Extracted material
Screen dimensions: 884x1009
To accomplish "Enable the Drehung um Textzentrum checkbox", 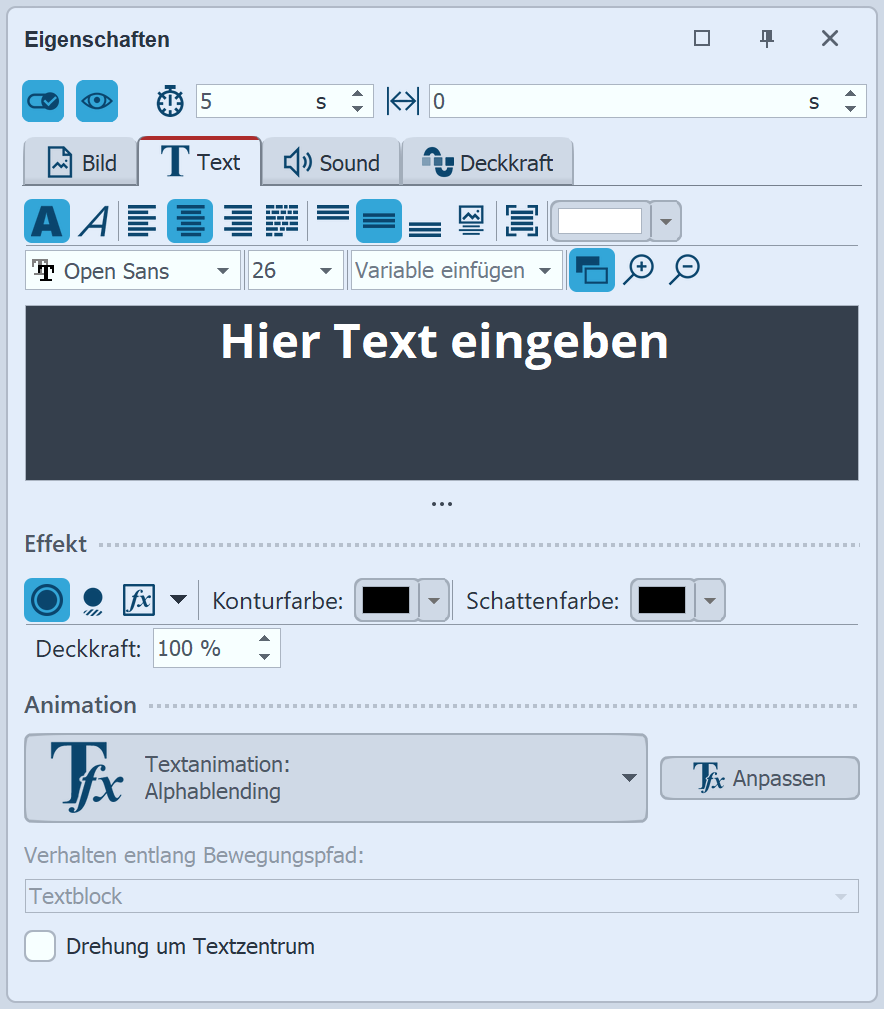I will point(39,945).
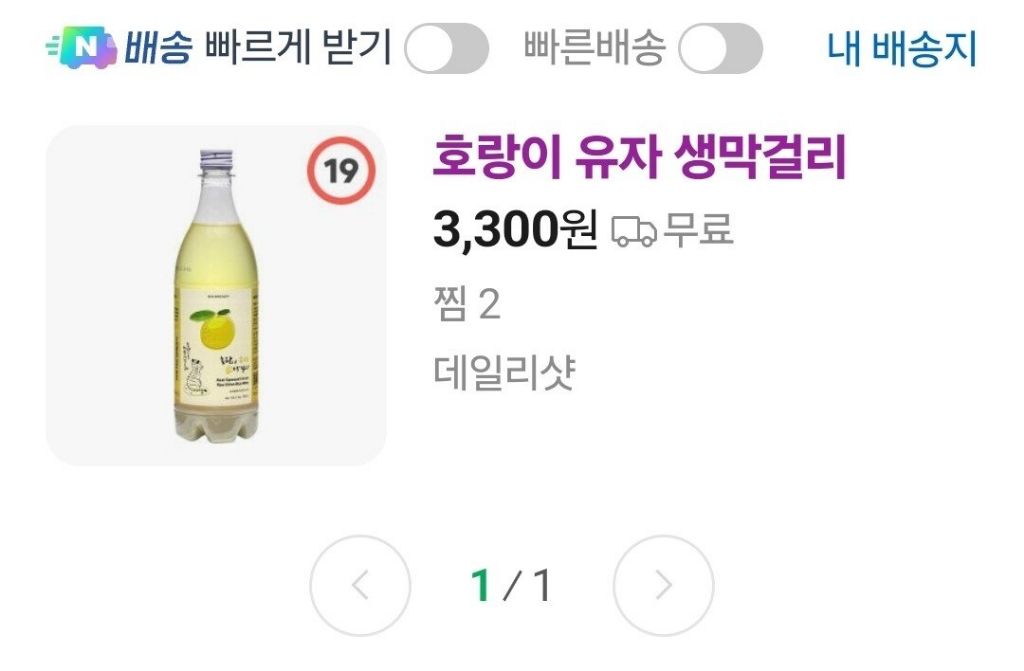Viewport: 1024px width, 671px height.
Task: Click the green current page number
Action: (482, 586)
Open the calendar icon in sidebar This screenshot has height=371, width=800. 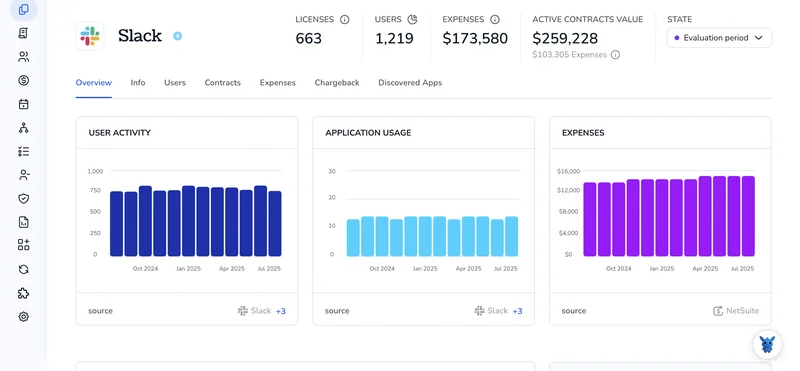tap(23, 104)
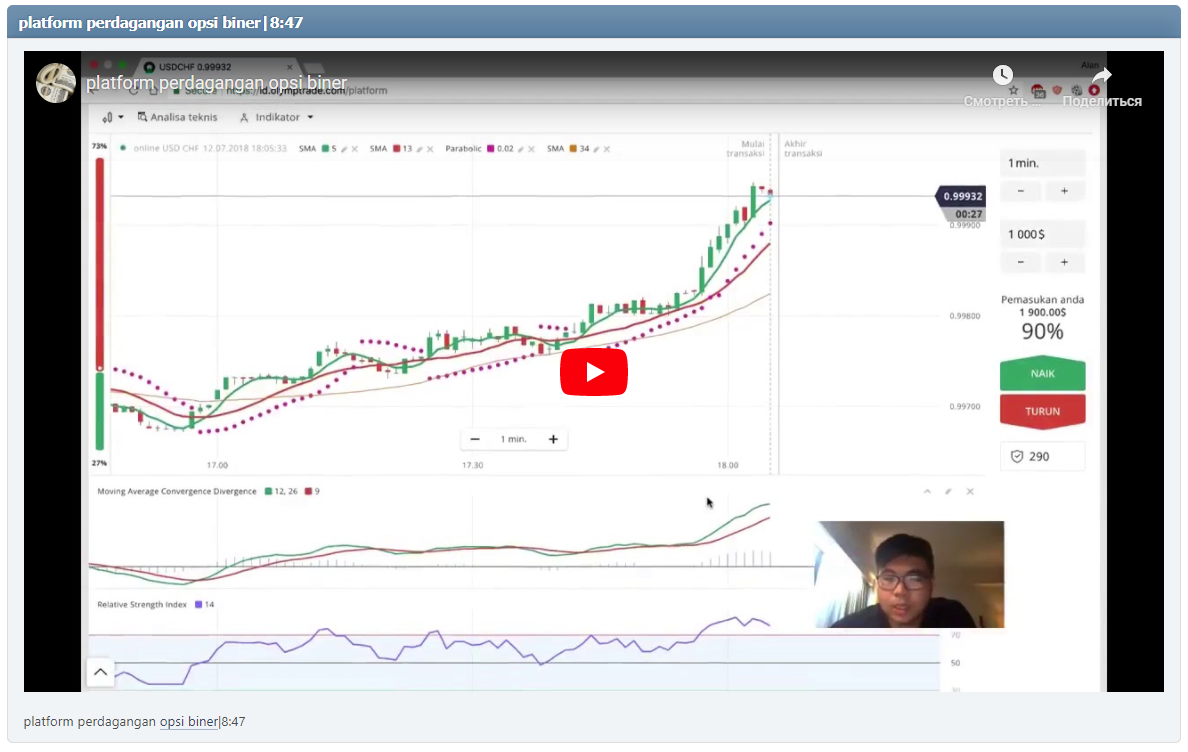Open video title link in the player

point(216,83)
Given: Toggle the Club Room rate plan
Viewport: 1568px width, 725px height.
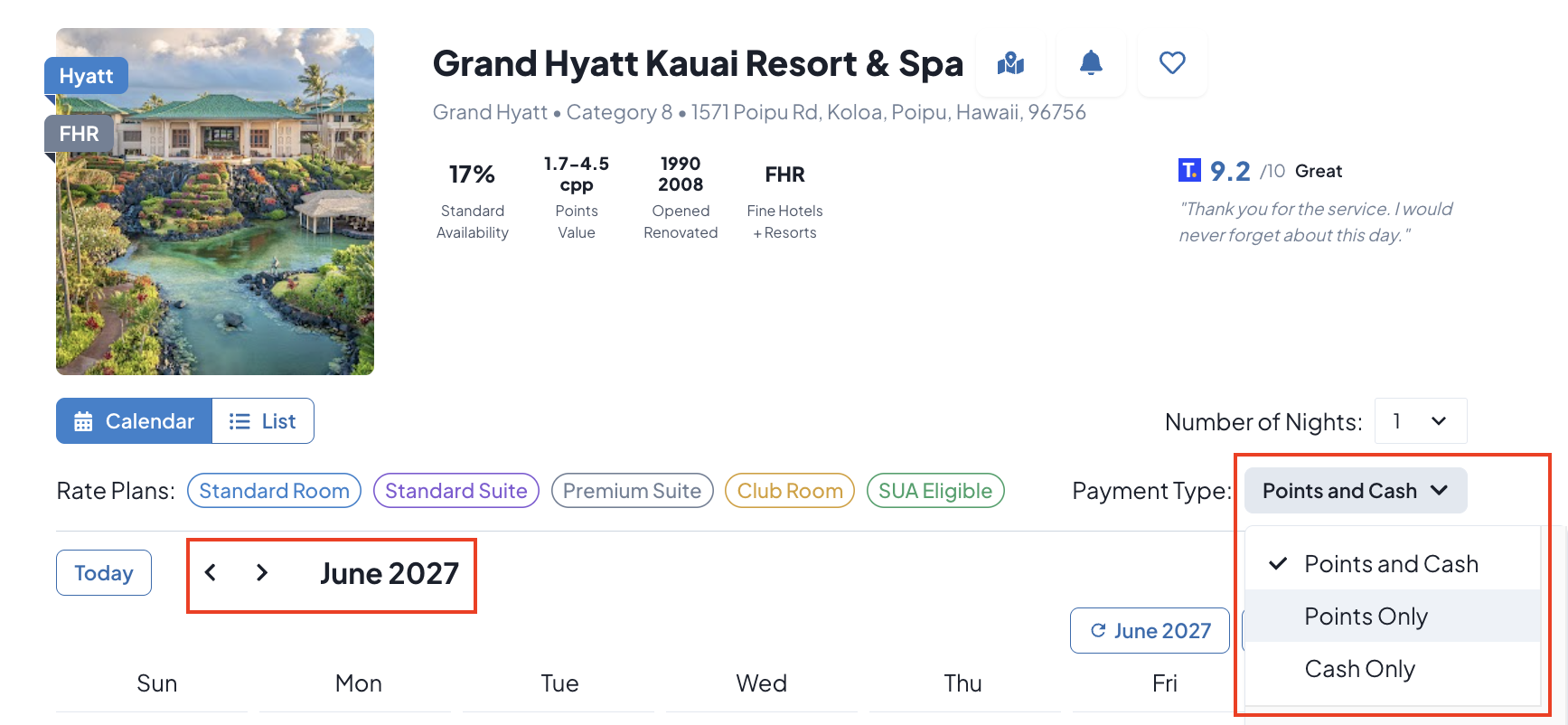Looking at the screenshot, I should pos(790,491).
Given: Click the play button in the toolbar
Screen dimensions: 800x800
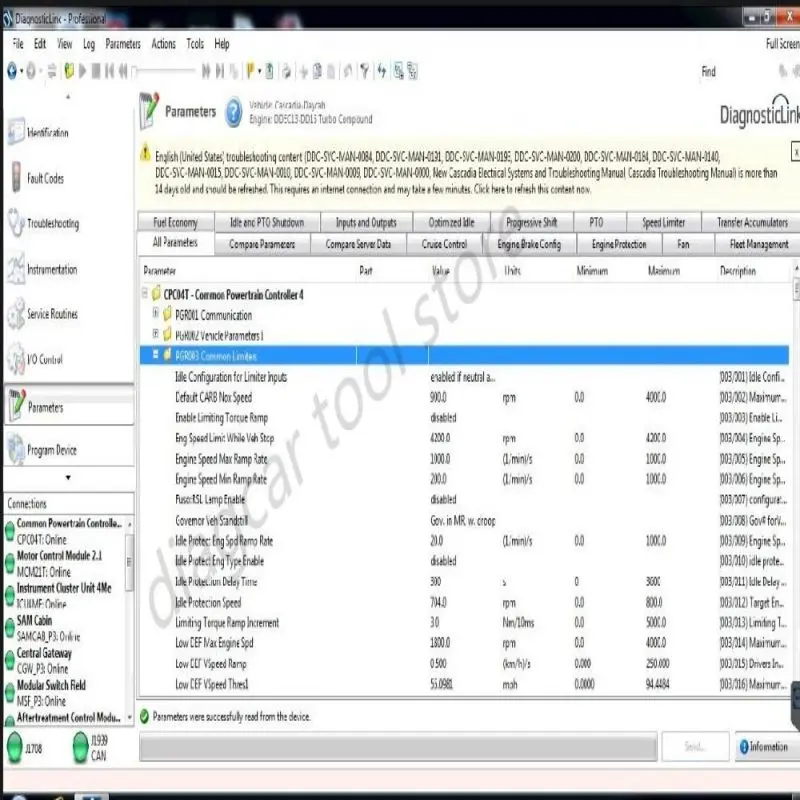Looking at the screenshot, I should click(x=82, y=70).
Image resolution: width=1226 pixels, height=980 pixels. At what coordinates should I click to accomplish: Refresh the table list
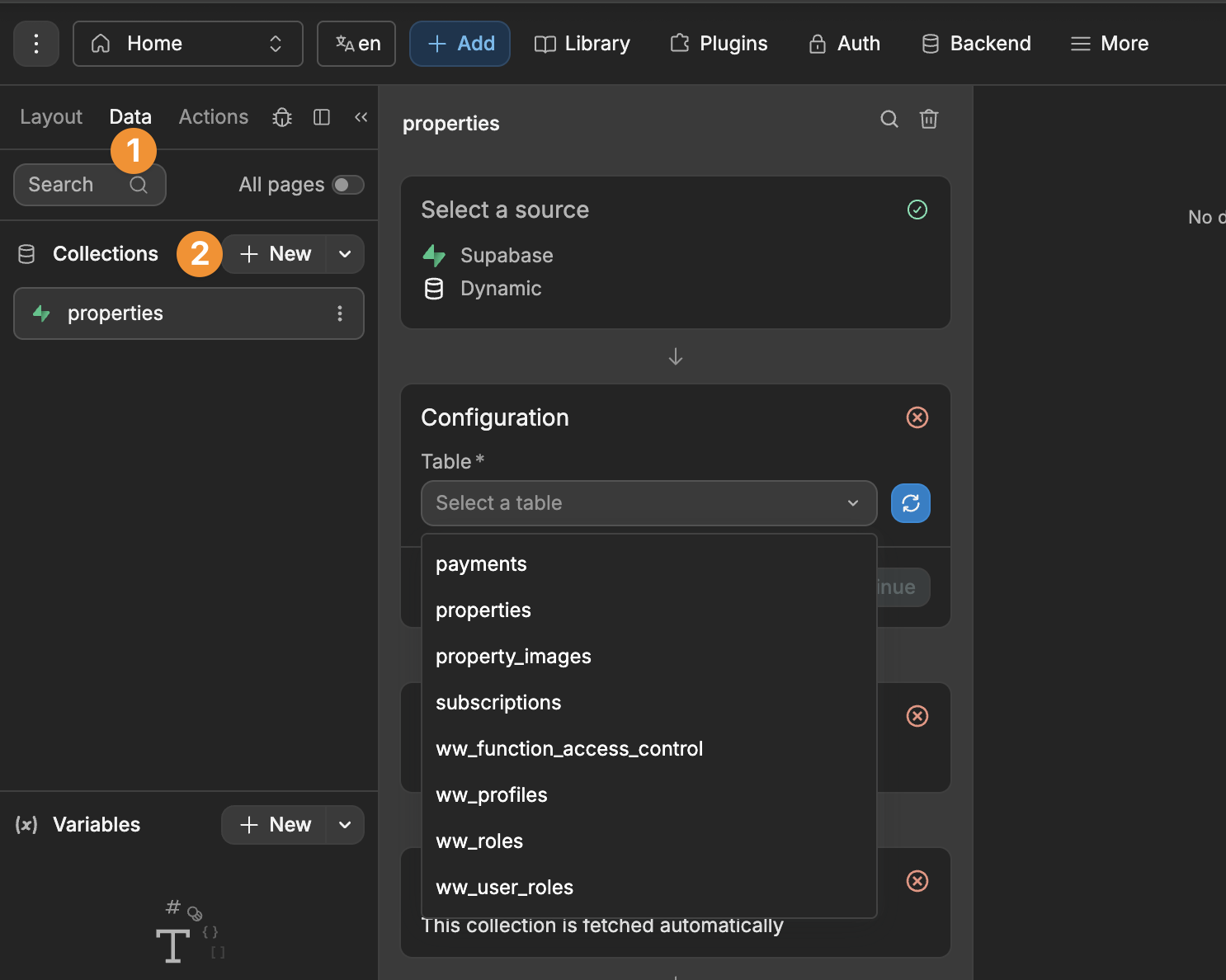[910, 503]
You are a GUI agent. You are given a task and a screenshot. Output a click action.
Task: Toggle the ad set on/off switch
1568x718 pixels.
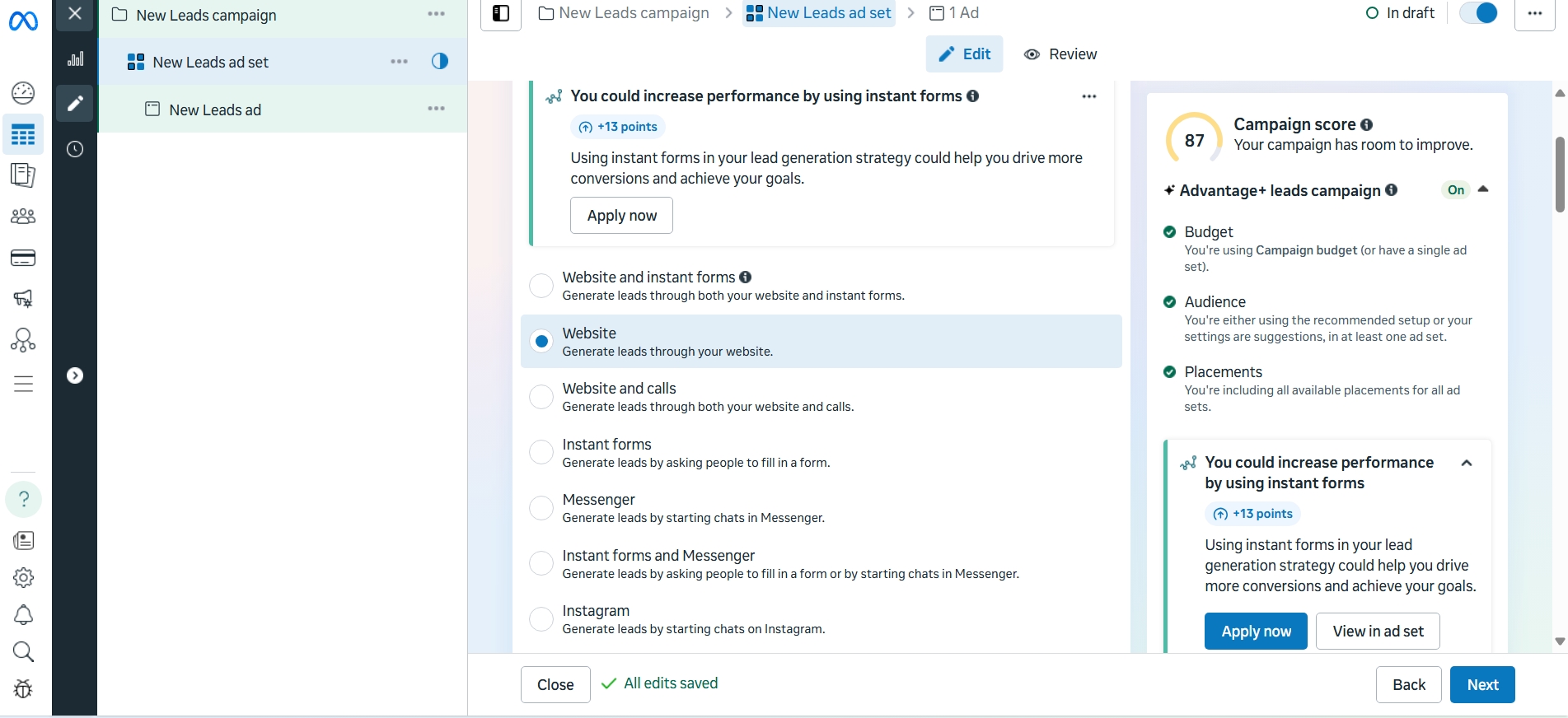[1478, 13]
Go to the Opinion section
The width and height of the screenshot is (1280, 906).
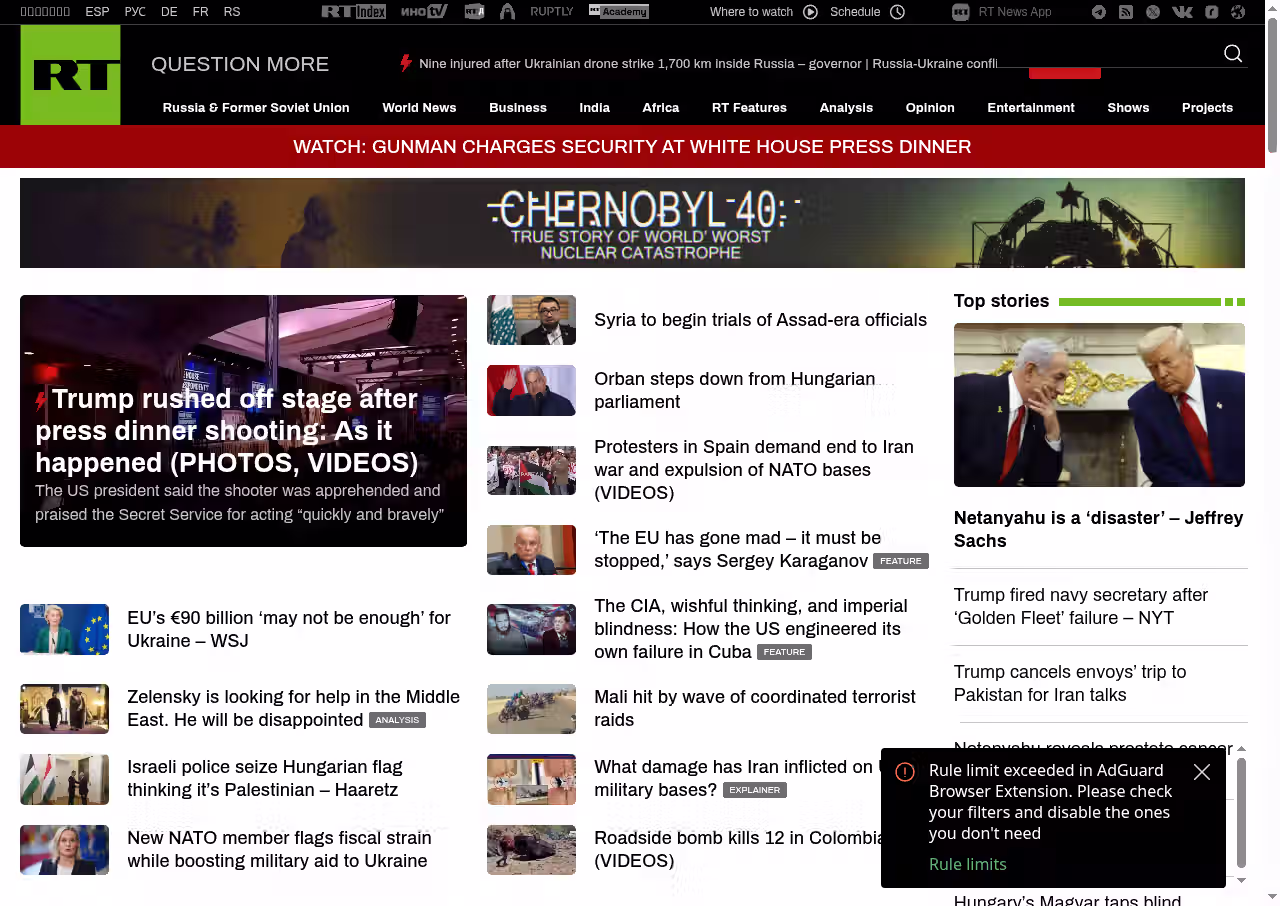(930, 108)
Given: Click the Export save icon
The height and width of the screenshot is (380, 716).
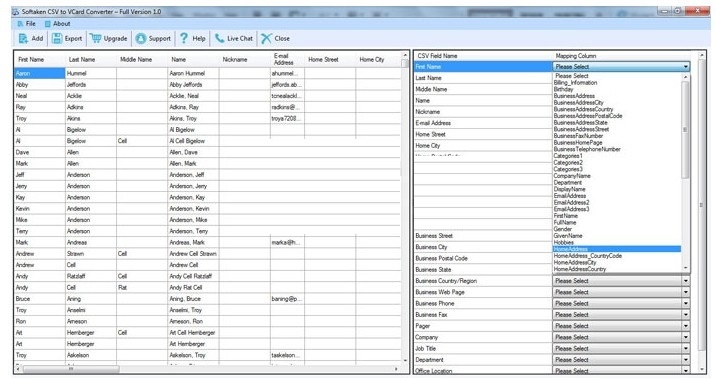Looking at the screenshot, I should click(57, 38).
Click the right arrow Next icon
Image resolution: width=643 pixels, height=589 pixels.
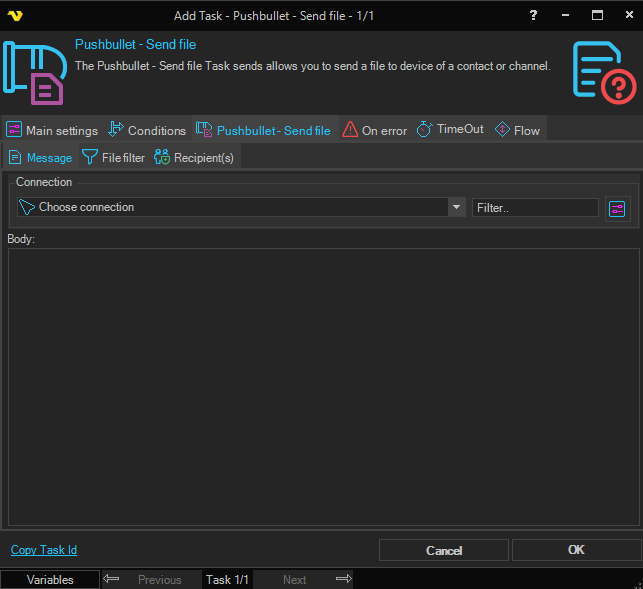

What the exercise asks
The lines from the one with "1568x718 pixels." to the end of the data above should be retyped exactly, both ends included, and pictures are to be left out.

Answer area
1568x718 pixels.
[1478, 13]
Go to the Opinion section
The width and height of the screenshot is (1280, 906).
(930, 108)
Given: Click the Export save icon
The height and width of the screenshot is (380, 716).
Looking at the screenshot, I should click(57, 38).
Click the right arrow Next icon
Image resolution: width=643 pixels, height=589 pixels.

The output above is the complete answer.